Iga Swiatek and Ons Jabeur have been the best tennis players in 2022, and they will finish the last major event of the year by facing off for the U.S. Open title.
Swiatek, the world No. 1 from Poland, rallied past Aryna Sabalenka of Belarus 3-6, 6-1, 6-4 in Thursday’s semifinals to reach her third Grand Slam singles final. She won the other two at the French Open in 2020 and again three months ago.

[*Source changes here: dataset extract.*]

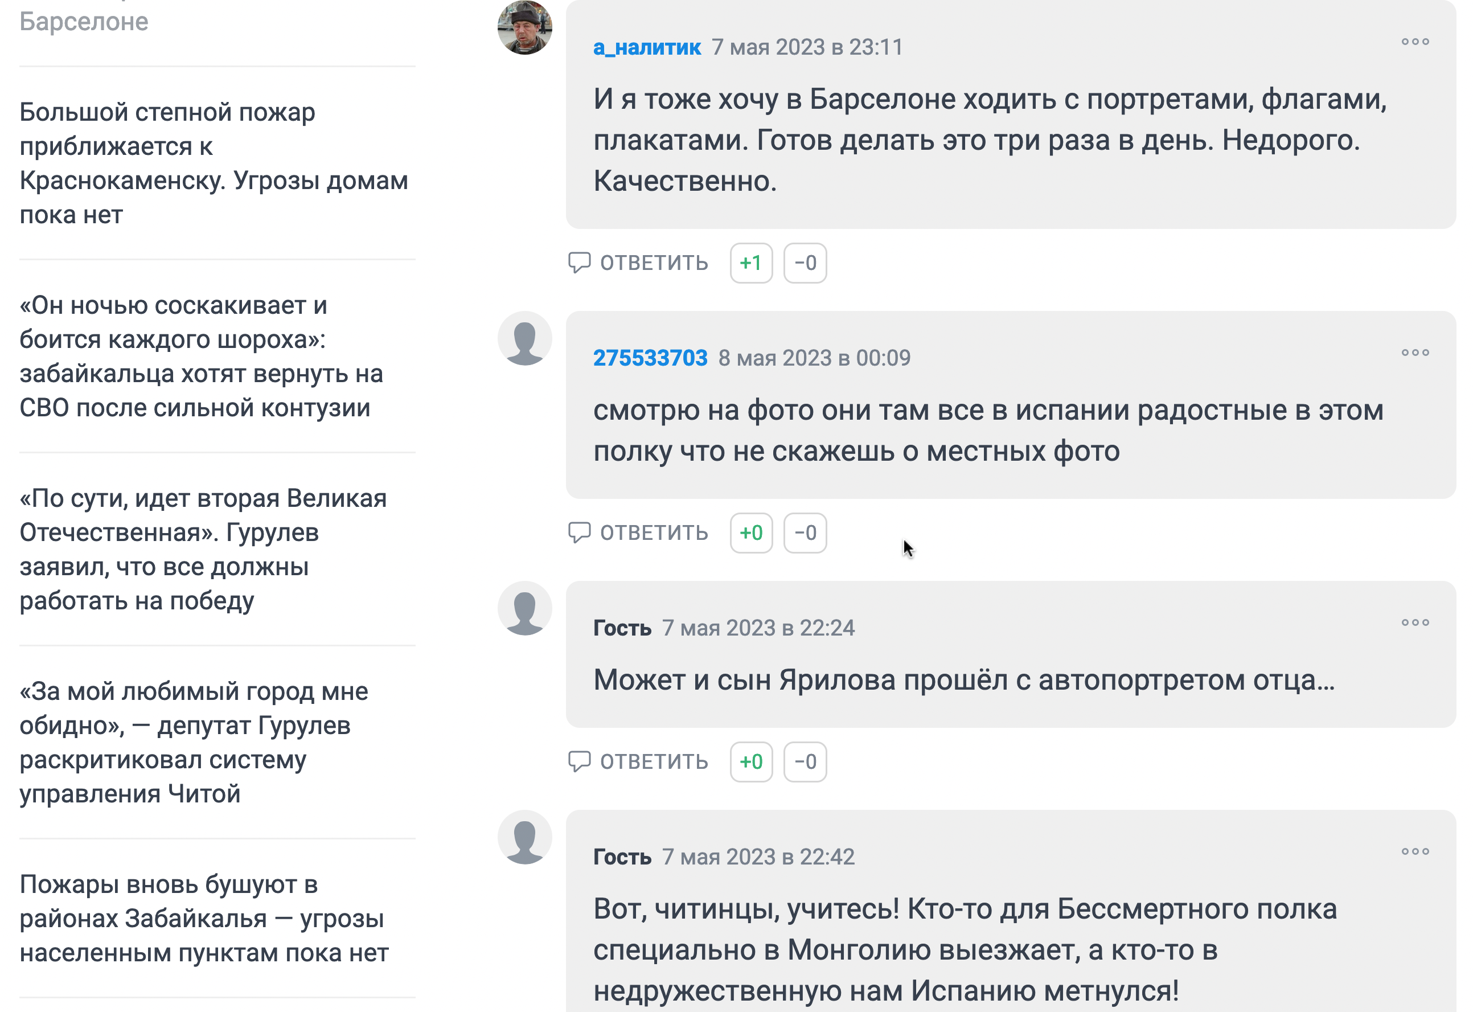Downvote the guest comment about Ярилова
The width and height of the screenshot is (1473, 1012).
805,762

But Swiatek hasn’t been the dominant force she was to win her first major without losing more than four games in any set and her second major on a 35-match win streak. Twice at this event, she rallied after losing the first set. And before it started, she disclosed that she disliked the type of tennis balls used at the U.S. Open.
“I trust myself for sure on clay, and maybe also other surfaces,” she said. “Here I just try to accept maybe that sometimes I’m not going to trust myself, and I still need to prove myself in a couple of matches maybe against heavy hitters.”

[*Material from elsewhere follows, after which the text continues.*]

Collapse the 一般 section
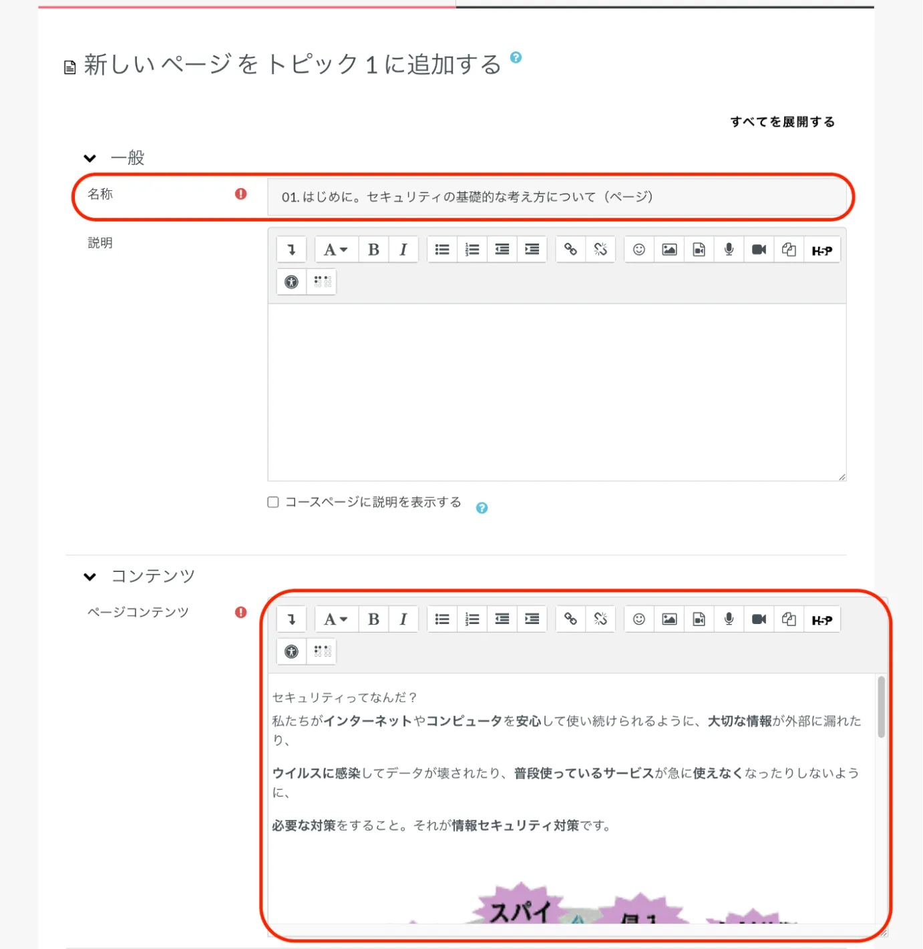 click(90, 158)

Earlier, Tunisia’s Jabeur swept Frenchwoman Caroline Garcia 6-1, 6-3 to reach her second consecutive Grand Slam final. Jabeur, the Wimbledon runner-up, had eight aces despite getting just 43 percent of her first serves in (23 total).
Swiatek-Jabeur is the first U.S. Open final pitting the top two women in the season race standings since 2013 (Serena Williams–Victoria Azarenka). Jabeur, like Swiatek, might not have been expected to get this far. She followed her Wimbledon breakthrough by going 2-3 in the North America hard-court swing, including retiring from one match with an abdominal injury.
“Iga never loses finals, so it’s going to be very tough,” said Jabeur, who is 2-2 against Swiatek and lost their last match in Rome in May. “I know she struggled a little bit with the balls here, but I don’t see her struggling much, to be honest with you. She’s playing awesome. It’s going to be tough match. Definitely going for my revenge.”
The 28-year-old Jabeur is the only African woman and Arab or North African man or woman to reach a major final in the Open Era. She was the higher seed in the Wimbledon final in July, but Kazakh Elena Rybakina rallied past her 3-6, 6-2, 6-2.
“[This] feels more real,” Jabeur said. “At Wimbledon I was kind of just living the dream, and I couldn’t believe it.
“Now maybe I know what to do in the finals.”
Garcia, the former world No. 4 in 2018 who tumbled to No. 79 earlier this year, had her 13-match win streak snapped in her first major semifinal. A dominant player in her first five matches at the U.S. Open, she had nearly twice as many unforced errors as winners against Jabeur.